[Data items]

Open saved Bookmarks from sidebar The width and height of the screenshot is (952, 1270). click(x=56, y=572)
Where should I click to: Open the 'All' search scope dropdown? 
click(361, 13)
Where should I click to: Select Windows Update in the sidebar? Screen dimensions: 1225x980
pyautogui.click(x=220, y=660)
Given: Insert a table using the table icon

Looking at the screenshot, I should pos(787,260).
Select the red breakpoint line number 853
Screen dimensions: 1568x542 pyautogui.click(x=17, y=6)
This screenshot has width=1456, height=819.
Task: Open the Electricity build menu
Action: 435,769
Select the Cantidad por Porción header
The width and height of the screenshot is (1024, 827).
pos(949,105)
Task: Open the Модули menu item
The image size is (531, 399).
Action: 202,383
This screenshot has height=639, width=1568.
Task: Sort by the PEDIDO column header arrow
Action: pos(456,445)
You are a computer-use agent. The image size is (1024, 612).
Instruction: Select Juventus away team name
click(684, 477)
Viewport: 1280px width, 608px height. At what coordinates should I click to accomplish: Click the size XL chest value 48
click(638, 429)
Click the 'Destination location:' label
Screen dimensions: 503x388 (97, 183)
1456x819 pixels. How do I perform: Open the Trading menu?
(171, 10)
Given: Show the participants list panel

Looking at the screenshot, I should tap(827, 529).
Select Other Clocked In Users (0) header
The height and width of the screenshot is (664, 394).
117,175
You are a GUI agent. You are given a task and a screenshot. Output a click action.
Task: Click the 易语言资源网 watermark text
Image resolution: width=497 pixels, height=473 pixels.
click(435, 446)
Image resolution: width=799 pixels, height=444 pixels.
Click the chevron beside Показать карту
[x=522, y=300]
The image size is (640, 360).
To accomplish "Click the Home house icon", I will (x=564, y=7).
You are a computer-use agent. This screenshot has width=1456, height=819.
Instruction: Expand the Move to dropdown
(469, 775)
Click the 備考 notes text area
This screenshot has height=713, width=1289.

YOUR GOAL: Rewrite the rows between the lines holding "Select Other Clocked In Users (0) header" and "click(435, 446)", inclusive, requests and all. Scale every coordinate in the answers by 0.4, rounding to whole numbers with halves going up.

OUTPUT FOR THIS TASK:
Select Other Clocked In Users (0) header
The height and width of the screenshot is (664, 394).
47,70
You are a GUI agent. You are given a task and a screenshot. Output a click action.
Task: Click the 易语言资源网 watermark text
Image resolution: width=497 pixels, height=473 pixels.
click(174, 178)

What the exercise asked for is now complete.